NSW Police Force is using AI to analyse CCTV footage


Zach Marzouk

7 Jun, 2021

The New South Wales (NSW) Police Force is using artificial intelligence (AI) and machine learning to speed up investigations by automating manual tasks.

The force’s AI-infused platform, called Insights, gives police access to a wide array of critical information and automates many tasks such as transcribing recordings of audio interviews or poring through petabytes of CCTV footage.

A 20-minute recording of a statement can take a police officer two to three hours to manually transcribe, but through the Insights platform, this is now completed in seconds or minutes, according to Gordon Dunsford, CITO and executive director of digital technology and innovation at the police force.

In one investigation, NSW Police collected 14,000 pieces of CCTV footage that would have previously taken detectives months to analyse. With the AI/ML technology, the platform ingested all the CCTV for the analysis in around five hours. 

Insights is currently hosted internally but is expected to migrate to the cloud soon. NSW Police is using a containerisation strategy to parcel up data that needs to be interpreted rapidly and sends it to Azure for processing. Dunsford said Microsoft Azure’s security credentials are highly valued by NSW Police, helping it to de-risk its modernisation program.

Microsoft and NSW Police claim the system has been designed with ethics front and centre, and in consultation with privacy experts with a particular focus on avoiding bias. In June 2020, Microsoft confirmed it would not sell or deploy facial recognition to police services, and stated that the Insights platform aligned with that commitment and brings significant value to the NSW Police in their pursuit of justice.

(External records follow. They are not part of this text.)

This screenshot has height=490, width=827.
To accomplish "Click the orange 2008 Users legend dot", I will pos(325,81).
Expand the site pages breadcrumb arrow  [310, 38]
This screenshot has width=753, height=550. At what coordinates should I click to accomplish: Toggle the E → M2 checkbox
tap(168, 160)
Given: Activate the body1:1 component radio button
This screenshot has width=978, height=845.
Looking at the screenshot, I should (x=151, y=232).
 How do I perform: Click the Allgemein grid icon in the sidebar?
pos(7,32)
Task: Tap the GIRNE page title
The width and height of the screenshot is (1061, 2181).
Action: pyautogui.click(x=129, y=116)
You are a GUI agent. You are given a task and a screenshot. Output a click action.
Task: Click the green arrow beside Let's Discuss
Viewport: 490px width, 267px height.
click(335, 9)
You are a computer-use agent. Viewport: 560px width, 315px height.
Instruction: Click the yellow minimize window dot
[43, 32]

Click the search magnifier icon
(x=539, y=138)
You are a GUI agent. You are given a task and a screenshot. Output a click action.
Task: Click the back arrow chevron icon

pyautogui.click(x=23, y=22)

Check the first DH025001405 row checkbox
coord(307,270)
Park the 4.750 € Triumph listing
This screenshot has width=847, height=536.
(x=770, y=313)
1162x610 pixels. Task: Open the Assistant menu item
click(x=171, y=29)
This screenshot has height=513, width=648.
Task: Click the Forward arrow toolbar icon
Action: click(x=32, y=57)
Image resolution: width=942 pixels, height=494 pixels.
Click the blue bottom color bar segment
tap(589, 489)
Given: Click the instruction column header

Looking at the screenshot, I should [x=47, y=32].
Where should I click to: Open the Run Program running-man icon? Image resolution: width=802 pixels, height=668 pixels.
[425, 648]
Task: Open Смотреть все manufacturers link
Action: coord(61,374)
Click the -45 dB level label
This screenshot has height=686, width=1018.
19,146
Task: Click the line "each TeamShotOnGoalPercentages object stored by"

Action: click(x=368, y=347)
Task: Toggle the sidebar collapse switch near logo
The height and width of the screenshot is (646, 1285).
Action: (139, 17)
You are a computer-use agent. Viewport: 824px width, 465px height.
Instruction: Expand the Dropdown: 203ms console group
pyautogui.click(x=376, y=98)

NSW has the largest police force in Australia, with over 22,000 members. Since 2017/18 it has been pursuing a new Digital IT Strategy, with one of the landmark programmes being the Integrated Policing Operating System (IPOS), a modern cloud-based platform replacing the force’s 27-year-old central database. The NSW Police is working with Microsoft Consulting Services on the build of the IPOS application with Protected level security in the Microsoft Azure cloud.

Following a fortnight of Black Lives Matter protests, IBM decided to “sunset” its general-purpose facial recognition and analysis software over ethical concerns last June. The cloud giant declared it would no longer distribute these systems for fear it could be used for purposes that go against the company’s principles of trust and transparency. 

Microsoft followed in the footsteps of IBM and Amazon and declared it would not sell facial recognition technology to police departments in the US until a national law was in place that could govern the technology.